In our patient, recurrent stereotyped vertigo lasting for seconds, resolution of vertigo by a treatment with oxcarbazepine, and neurovascular cross-compression on brain MRI meet the diagnostic criteria for vestibular paroxysmia [6]. Our patient with vascular compression of the right vestibular nerve developed a chronic right peripheral vestibulopathy (evident from background left-beating nystagmus, and vestibular impairment on caloric, head impulse and VEMP testing), and also developed vestibular paroxysmia during which he would have 10 s paroxysms of right-beating nystagmus every 47 s. Previously, a patient showed spontaneous upward nystagmus during the attack of transient vertigo in vestibular paroxysmia [1].
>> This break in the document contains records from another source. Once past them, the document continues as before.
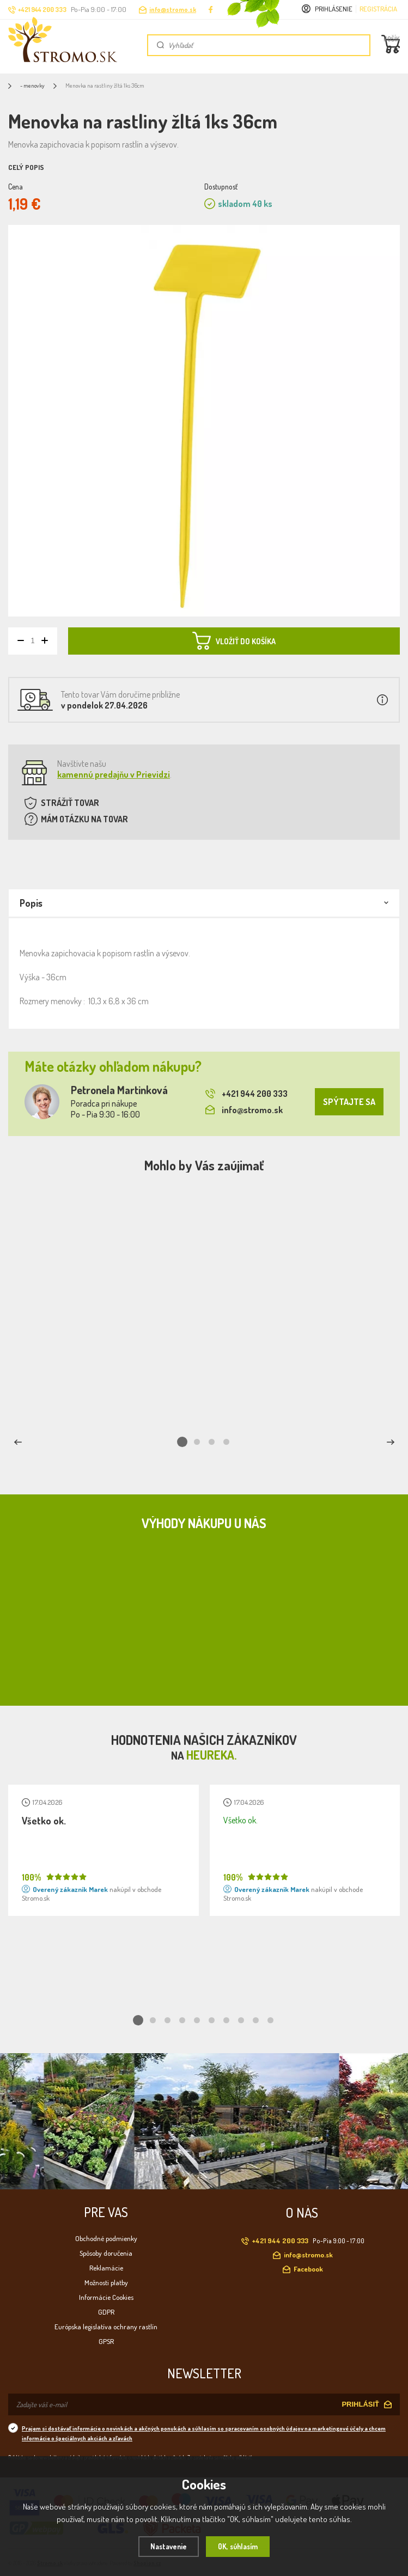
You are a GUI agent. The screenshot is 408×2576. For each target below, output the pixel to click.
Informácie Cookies (106, 2295)
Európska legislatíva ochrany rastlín (105, 2325)
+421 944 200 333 (246, 1093)
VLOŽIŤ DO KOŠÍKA (234, 640)
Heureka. (212, 1754)
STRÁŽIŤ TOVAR (70, 802)
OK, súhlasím (239, 2546)
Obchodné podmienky (106, 2236)
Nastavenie (166, 2546)
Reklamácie (106, 2266)
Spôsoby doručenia (106, 2251)
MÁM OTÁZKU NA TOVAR (84, 819)
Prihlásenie (333, 8)
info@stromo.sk (172, 9)
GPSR (106, 2339)
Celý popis (26, 167)
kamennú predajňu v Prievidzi (113, 774)
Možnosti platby (106, 2280)
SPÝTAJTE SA (349, 1101)
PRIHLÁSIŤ (360, 2402)
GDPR (106, 2310)
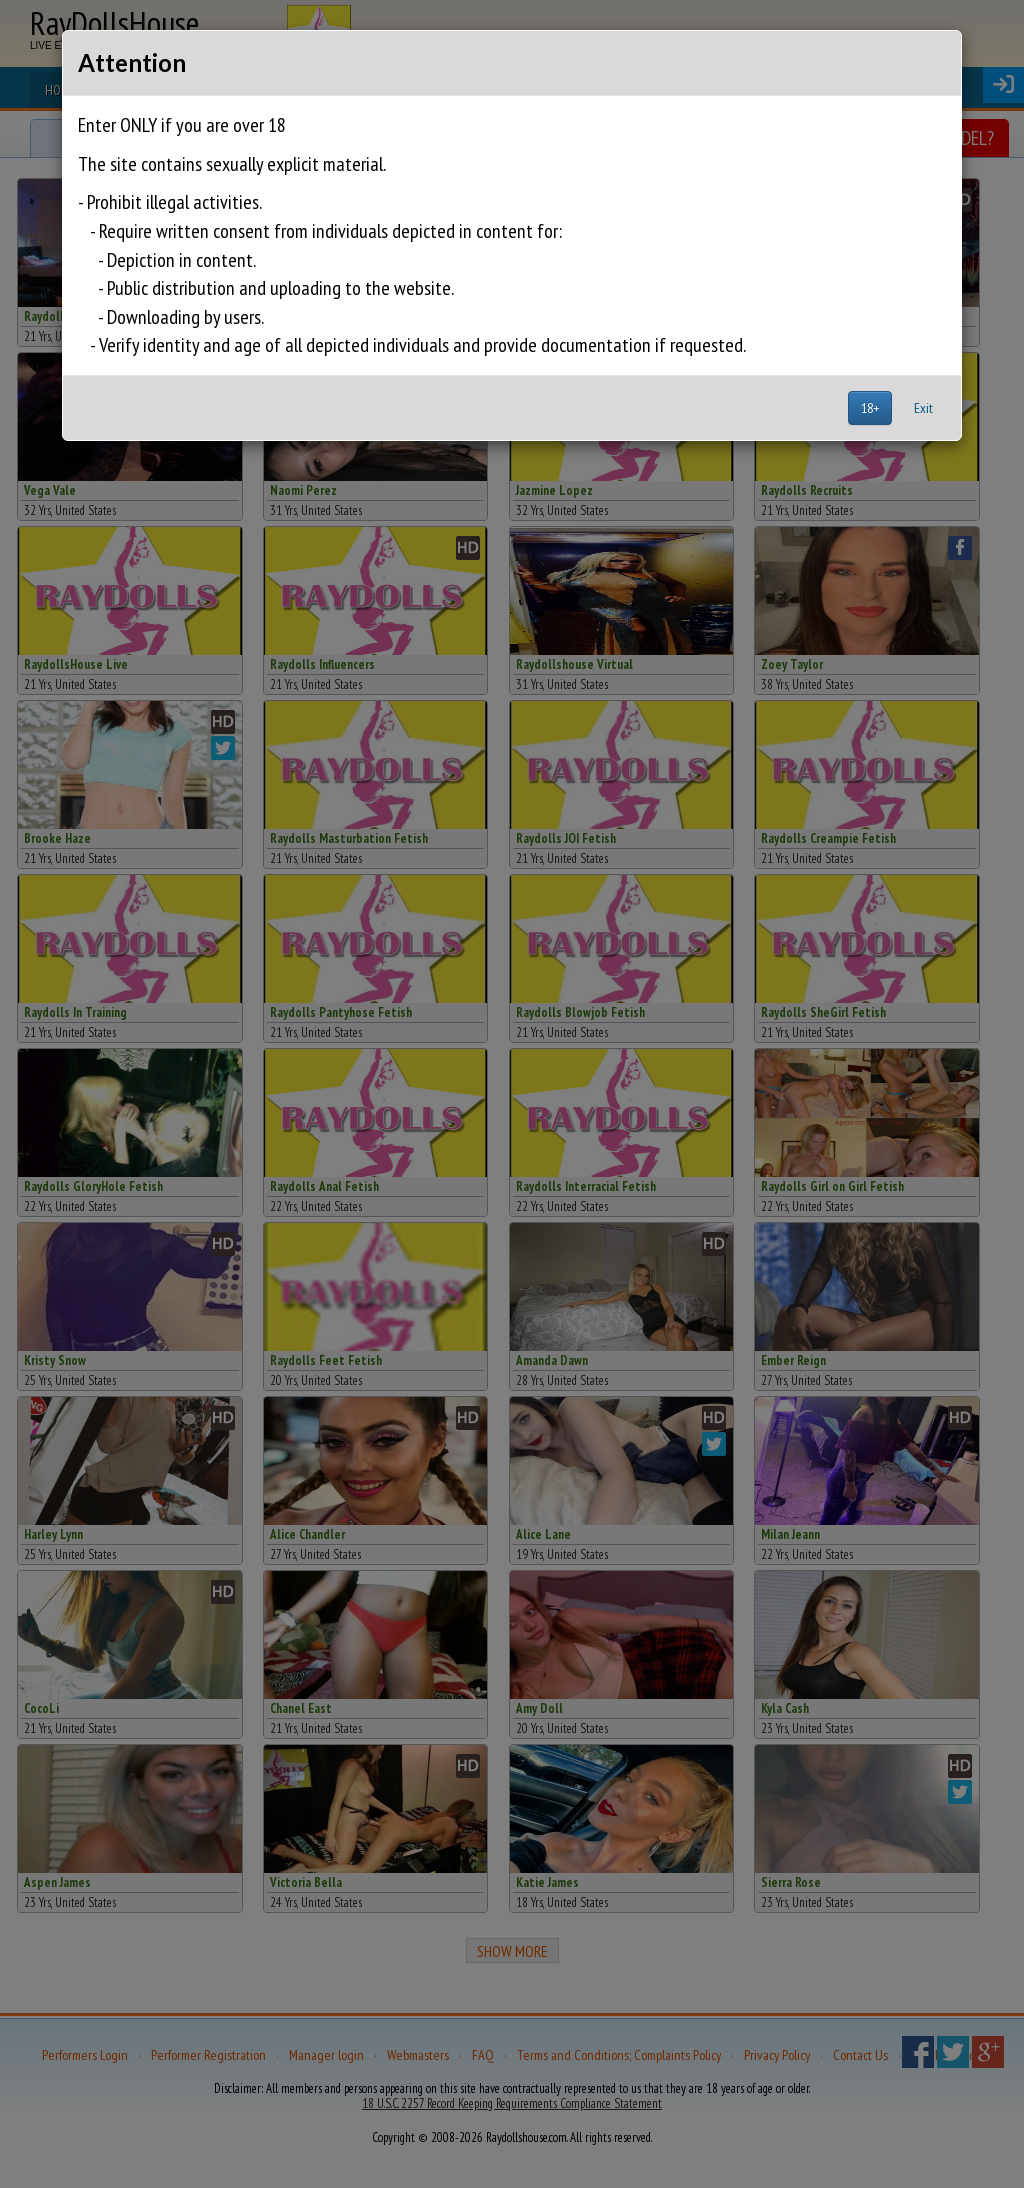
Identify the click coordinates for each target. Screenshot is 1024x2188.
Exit (923, 408)
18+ (870, 408)
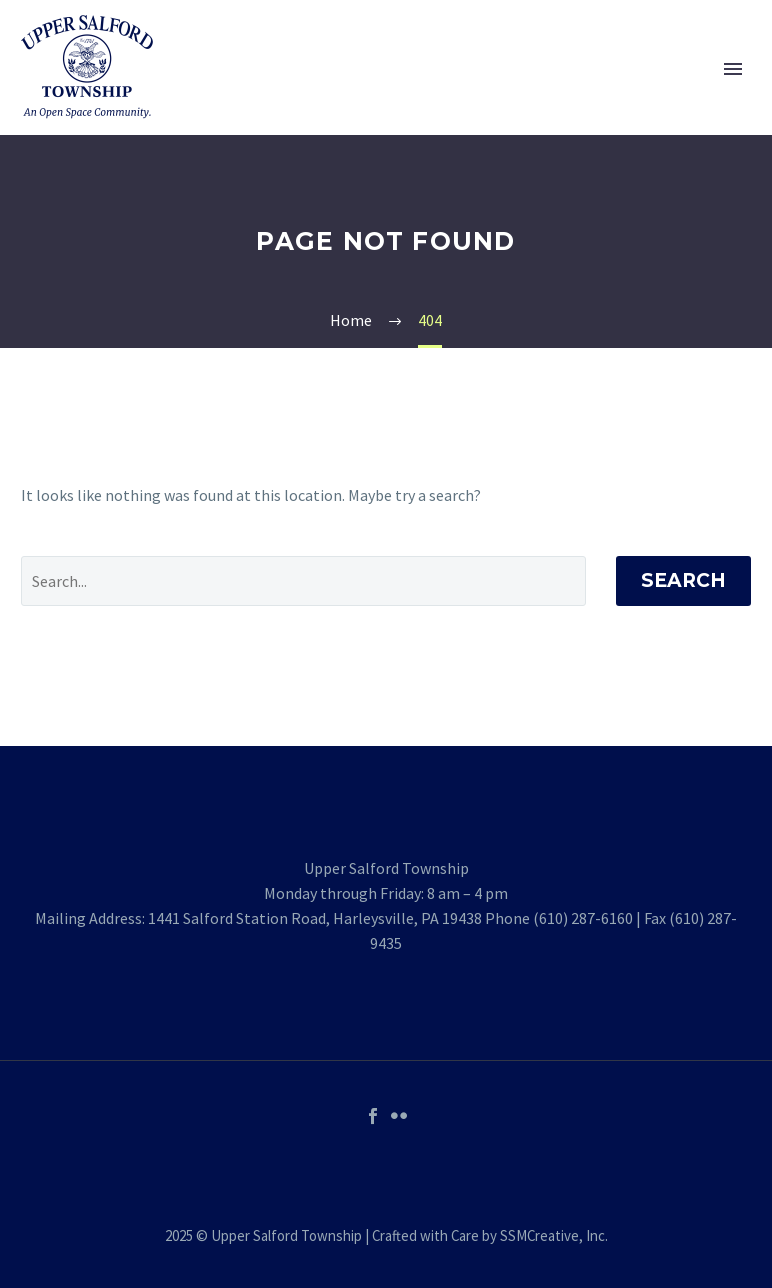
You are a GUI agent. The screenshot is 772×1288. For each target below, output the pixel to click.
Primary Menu (733, 69)
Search (683, 580)
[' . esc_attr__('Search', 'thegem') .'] (303, 581)
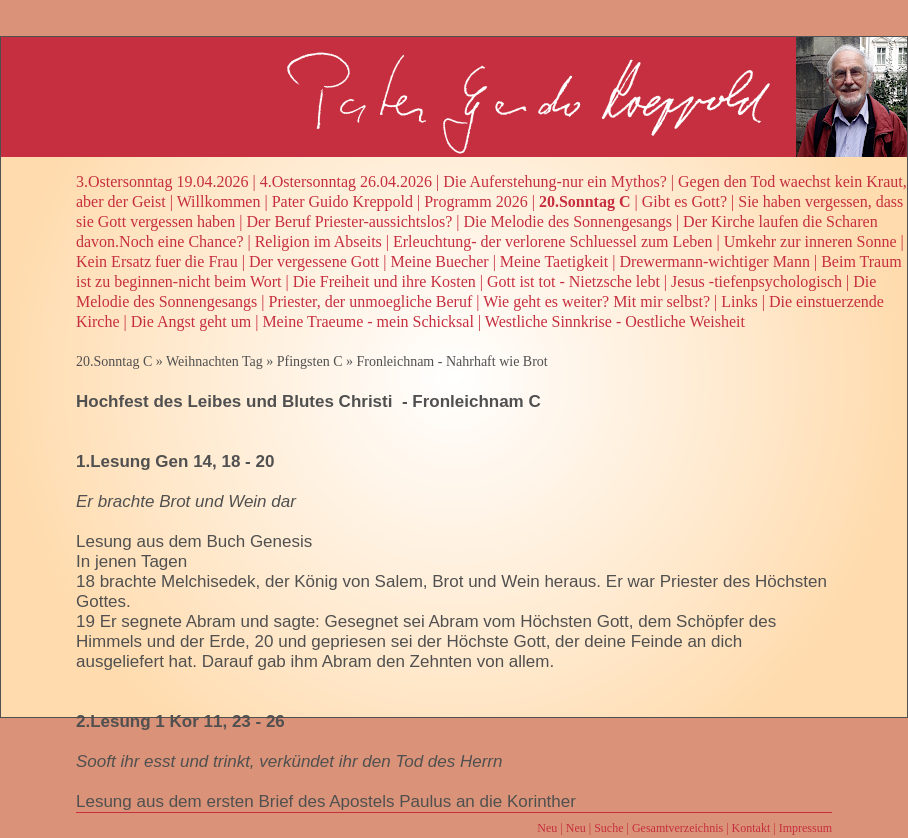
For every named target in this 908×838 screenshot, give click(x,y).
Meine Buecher (439, 261)
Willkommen (219, 201)
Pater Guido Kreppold (342, 201)
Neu (547, 828)
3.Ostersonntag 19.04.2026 (162, 181)
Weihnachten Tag (214, 361)
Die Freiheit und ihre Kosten (384, 281)
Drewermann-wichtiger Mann (714, 261)
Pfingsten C (310, 361)
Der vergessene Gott (314, 261)
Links (739, 301)
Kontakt (751, 828)
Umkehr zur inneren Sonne (810, 241)
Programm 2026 (476, 201)
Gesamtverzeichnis (677, 828)
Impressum (805, 828)
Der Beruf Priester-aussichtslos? (349, 221)
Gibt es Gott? (684, 201)
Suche (608, 828)
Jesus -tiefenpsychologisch (756, 281)
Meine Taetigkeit (554, 261)
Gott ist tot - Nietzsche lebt (573, 281)
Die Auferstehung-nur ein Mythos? (555, 181)
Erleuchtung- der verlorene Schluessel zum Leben (552, 241)
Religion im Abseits (318, 241)
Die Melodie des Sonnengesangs (567, 221)
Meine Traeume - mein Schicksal (368, 321)
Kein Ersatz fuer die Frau (157, 261)
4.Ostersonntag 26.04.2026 (346, 181)
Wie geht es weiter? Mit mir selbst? (596, 301)
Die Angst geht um (191, 321)
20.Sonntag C (585, 201)
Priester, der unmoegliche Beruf (371, 301)
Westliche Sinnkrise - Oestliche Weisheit (615, 321)
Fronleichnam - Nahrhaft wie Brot (451, 361)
The periodicity of vertigo with paroxysmal nystagmus in our patient can be explained by direct pulsatile compression with ephaptic discharges in the peripheral vestibular nerve or secondary central hyperactivity in the vestibular nuclei which is induced and maintained by long-standing compression. The transition from irregular frequency of vertigo for several years into periodic attacks may support the latter mechanism. Central sensitisation and decreased central inhibitory activity both resulting in hyperexcitability were described in the context of symptom development for the fifth cranial nerve [3]. Furthermore, similar periodic patterns of nystagmus were reported in a patient with unilateral vestibular nuclear hemorrhage [5]. At 2-min intervals, a paroxysmal burst of nystagmus reversed an asymptomatic resting nystagmus during the inter-paroxysmal period. Intermittent hyperactivity in the subpopulation of vestibular nucleus can induce regularly pathologic brief bursts, and cause the episodic reversal of resting nystagmus.